Below are records; from the line containing "608x603 pixels." through the very last line, output each line exactly. No pictures.

Stored records:
--

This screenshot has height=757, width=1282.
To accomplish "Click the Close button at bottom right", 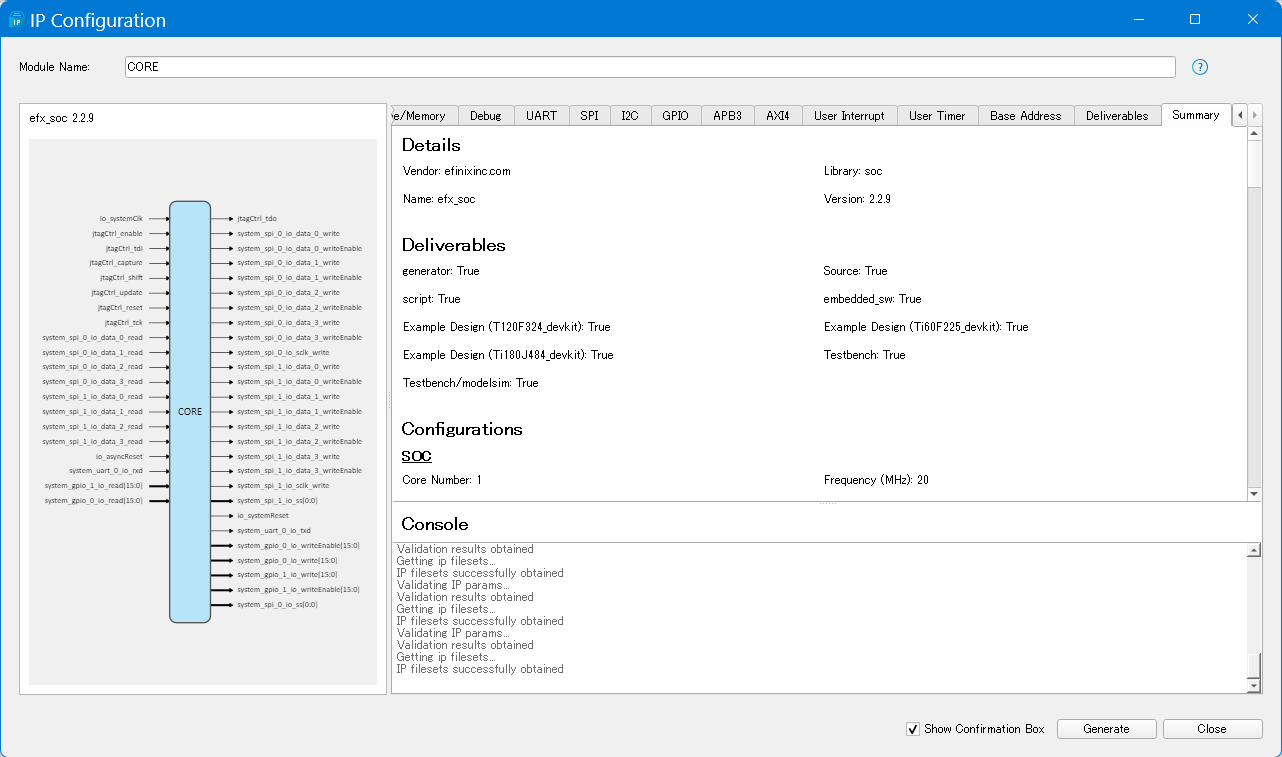I will tap(1211, 729).
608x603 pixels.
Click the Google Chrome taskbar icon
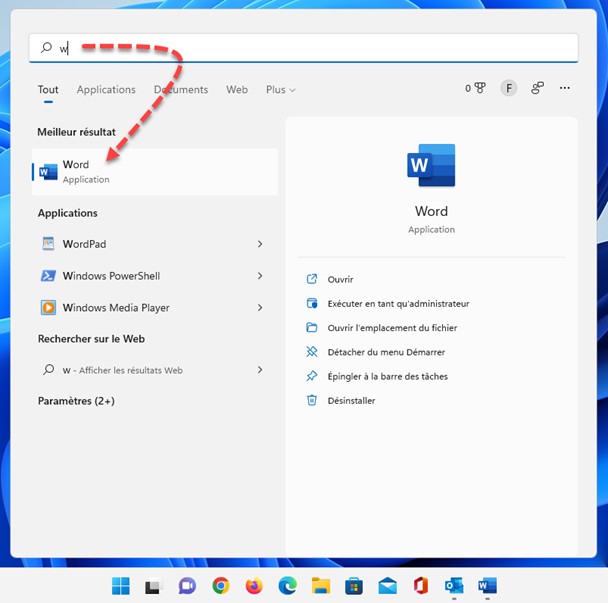click(x=220, y=586)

--

[Written reply]:
608x603 pixels.
Click the Google Chrome taskbar icon
click(x=220, y=586)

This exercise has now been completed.